Direction 1
According to the post on cascaded shadow maps in WebGPU, which feature does WebGPU lack that ruled out Virtual Shadow Maps?
Direction 2
Please carry on the post on cascaded shadow maps in WebGPU, picking up right after its last sentence.

Source document
┏━━

Cascaded Shadow Maps (CSM) on WebGPU

Usnul · June 19, 2025, 9:15pm

First some pictures

Last one is a Live Demo.

I’ve been a bit stuck on shadows while working on Shade. I didn’t want to go with traditional shadowmaps, as they require parameter tweaking. I wanted a turn-key solution, where the user/developer doesn’t need to consider anything beyond

“do I want shadows?”

Initially I thought about CSM (Cascaded Shadow Maps), but I dismissed them because as wonderful as they are - they have a bunch of drawbacks. Namely - you need to rasterize a lot of pixels, which can be memory-heavy, and depending on your scene complexity - you’re potentially vertex-shader-bound. Lastly - CSM does have a weakness that it’s still resolution-dependent, it’s still close-enough to traditional shadowmapping that you need to pick resolution for each cascade and how many cascades you want.

Next, I looked into Virtual Shadow Maps, pioneered by the Assassins Creed in 2010s, in recent years Unreal brought them back into the mainstream where they exploit their software rasterizer along with Nanite to make them a very compelling solution.

With VSM (Virtual Shadow Maps) I ran into the issue that WebGPU lacks multi-draw, and each tile of the shadow map is a separate rasterization process. For a single simple shot we might have close to a hundred such tiles. So VSM is a no-go as it currently stands. I thought about various hacks to circumvent this, but ultimately decided against it. VSM has a weird limitation still, in that it requires you specify overall shadow bounds, like like with a traditional shadow map. With the resolution in the neighbourhood of 160,000 x 160,000 pixels - it’s not a major limitation, but it’s still there.

┗━━

Collected data:
┏━━

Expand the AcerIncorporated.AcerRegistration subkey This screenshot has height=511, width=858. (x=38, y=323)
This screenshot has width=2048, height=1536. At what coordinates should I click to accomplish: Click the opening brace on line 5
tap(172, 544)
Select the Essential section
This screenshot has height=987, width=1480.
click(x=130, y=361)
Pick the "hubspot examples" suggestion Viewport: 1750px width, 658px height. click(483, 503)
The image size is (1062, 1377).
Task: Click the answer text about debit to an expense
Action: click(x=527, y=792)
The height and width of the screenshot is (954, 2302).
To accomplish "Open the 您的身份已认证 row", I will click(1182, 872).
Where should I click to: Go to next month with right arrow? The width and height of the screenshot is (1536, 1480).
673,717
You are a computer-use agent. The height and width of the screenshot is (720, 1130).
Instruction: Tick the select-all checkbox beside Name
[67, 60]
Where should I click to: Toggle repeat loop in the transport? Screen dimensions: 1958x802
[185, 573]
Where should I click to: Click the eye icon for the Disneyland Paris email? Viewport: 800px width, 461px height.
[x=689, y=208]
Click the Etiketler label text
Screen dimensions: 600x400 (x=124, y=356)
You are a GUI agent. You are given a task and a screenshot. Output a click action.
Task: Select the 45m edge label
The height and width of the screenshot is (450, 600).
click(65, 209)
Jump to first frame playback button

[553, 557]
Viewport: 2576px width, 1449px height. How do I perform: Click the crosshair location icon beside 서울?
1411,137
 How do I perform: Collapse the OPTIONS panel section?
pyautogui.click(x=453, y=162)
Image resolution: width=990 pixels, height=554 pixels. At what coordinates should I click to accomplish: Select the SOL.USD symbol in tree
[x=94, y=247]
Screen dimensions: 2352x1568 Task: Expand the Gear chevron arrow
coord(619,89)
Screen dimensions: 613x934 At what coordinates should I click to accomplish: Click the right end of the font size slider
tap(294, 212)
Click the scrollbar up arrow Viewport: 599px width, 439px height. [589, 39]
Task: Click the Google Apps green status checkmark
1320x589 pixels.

┗━━

Result 1
Multi-draw, which matters because each tile of the shadow map is a separate rasterization process.

Result 2
Next, I went for ray traced shadows, and you can see a few demos in the Shade topic with RTX shadows. RTX shadows, I believe will replace shadow maps entirely at some point, as they are better in every respect except for compute requirements. But we’re not there yet. RTX is not supported natively in WebGPU, and my implementation didn’t run fast enough for my liking.

So, coming back full circle - I recently watched a presentation on “Tiny Glade” by Tom Stochastic. And Tom used CSM to a great effect. Then I remembered the "Alan Wake 2" presentation from REAC 2024, and how they mitigates some of the issues with CSM as well; I decided to give cascaded shadow maps a go.

My basic plan was to achieve similar tech solution to Tiny Glade, that is - CSM with TAA per-cascade and PCSS contact hardening.

I already had the rasterization pipeline with occlusion culling, and I did the same as the Northlight guys (Alan Wake 2), by reusing that pipeline to render CSM cascades. I dabbled a bit with PCSS, and I’m pretty happy with the results, but there are a number of issues to resolve before it can be used in production. TAA part is not there either.

That said, my implementation is a little unique:

I sample the nearest available cascade, instead of going purely by depth, as do most solutions. It might sound silly, but if you have higher resolution shadowmap available - why sample the lower res one? In my experience doing this you get ~20% shadowed pixels on the screen sampling from higher resolution cascade, which is a massive win in my book. Almost like getting 20% extra resolution for free.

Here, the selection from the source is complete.